Ant Łakomsk, recipient of the special mention in the Krupa Art Foundation Young Art Prize in conversation with Ewa Borysiewicz.

Ant Łakomsk, Girlfriend, 2024, oil on canvas, 150 × 60 cm
Ant Łakomsk, Giacomo Park (Statue), 2024, oil on canvas, 150 × 60 cm

EB: How are you doing?

AŁ: I’m having a very intense time right now. There are two important things happening in parallel. One is not mine, but I am very much involved in it, namely the move of Stereo gallery, where I work as an assistant. And the other thing, this time completely mine, are the preparations for the Paris Internationale art fair with Turnus Gallery. It’s going to be a double show – me and Piotr Kowalski – we’re going to present new works, connected by an idea that we worked on together. It seems like subconsciously I wanted to slightly move away from landscape painting; not entirely, since it’s the main subject of my work, but I wanted to try something new.

EB: That sounds like quite a leap, landscape comes up very often in your paintings.  

AŁ: I wanted to make the paintings more urban and less sublime. I decided, somewhat willfully, that I would paint pictures of parks. So it’s a gradual shift, a compromise between nature and culture. You could say I’m gentrifying. In all seriousness, I wanted to let my guard down, to turn to things that are most familiar to me. There is a painting by Giacomo Balla called Dynamism of a Dog on a Leash (1912), a study of the movement of a black dachshund. It’s a great painting, like a joke that can’t be told wrong, in the sense that everyone says “Wow! What a great picture!” when they see it. So the parks in my new works coexist with movement transformed into abstract, geometric forms. A bit like Balla, who –  as a classically trained painter –  made figurative compositions, some of them trivial, but still, he incorporated an analysis of movement into his pastoral scenes. It’s like in his Fontana (1906), where you have an impression that the water is flowing, shimmering, vibrating before your eyes. Balla also drew a series in which he shows a speculative flight of swallows. I say “speculative” because they are not anatomically correct, the birds seem broken, paralyzed.

Ant Łakomsk, Giacomo Park (Graffiti), 2024, oil on canvas, 150 × 120 cm
Ant Łakomsk, Fountain, 2024, oil on canvas, 150 × 200 cm

EB: I feel that this is very close to the blurry quality and duplication of motifs often seen in your paintings, like in Wallpaper (2024), where leaves – and contours of leaves – seem to be wandering from the foreground to the background of the painting, and therefore in motion.

AŁ: Yes, and I thought it would be such an interesting direction, creating my own mini-mythology of Giacomo Balla. The result is a series of four paintings, each depicting different scenes, but all coming from the same conceptual framework. I also took the liberty of making a copy of one of the parts of Villa Borghese – Parco dei Daini (1910). I like the idea of such appropriation of the “old masters.” It’s terribly simple, some might say even boorish or unambitious, but somehow, I enjoy copying works that have some kind of art historical import.

EB: There are a lot of such historical references in your painting: Klimt, Bonnard, Turner… You once mentioned to me that painting is such a densely codified medium. That this baggage of iconography, tradition, or technology, is so heavy that it cannot be discarded entirely.

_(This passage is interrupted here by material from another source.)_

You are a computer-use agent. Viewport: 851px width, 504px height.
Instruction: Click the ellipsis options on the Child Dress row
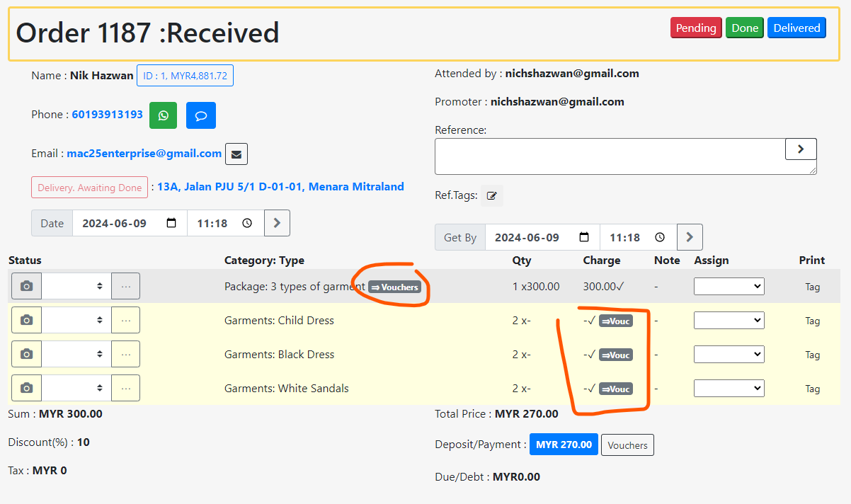tap(125, 320)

Consequently, there is no such thing as complete freedom, the author does not have full control of the painting process. Do you think of your copying of the “old masters” as a kind of gesture of emancipation?

AŁ: It seems to me that striving for complete control in painting will always fail. But appropriating art history is a game rather than a manifesto. I like speculation, wondering “what would happen if…”. On the other hand, sometimes I think I’m obsessed with falling into historical contexts. No matter what I’m painting and no matter how, I never stop wondering what art historical terrain I’m stepping into at each moment. And that’s great. I love it. In general, that’s what’s most interesting to me about painting: it’s a very complicated game. The moment you give it all your attention, it turns out that in your head, there are motifs that overlap, distorting or leveling each other, fighting each other, competing. It may be something that has been with us forever, but it seems to me that it’s now very prolific, and people are very eager to use this mechanism now: to refer to specific motifs, eras, histories, creating “an aesthetic” or “aesthetics” based on this.

Ant Łakomsk, Untitled (Linden), 2024, oil on canvas, 150 × 120 cm
Ant Łakomsk, Bells, 2024, oil on canvas, 150 × 135 cm

EB: Presently all aesthetics are available all at once, no?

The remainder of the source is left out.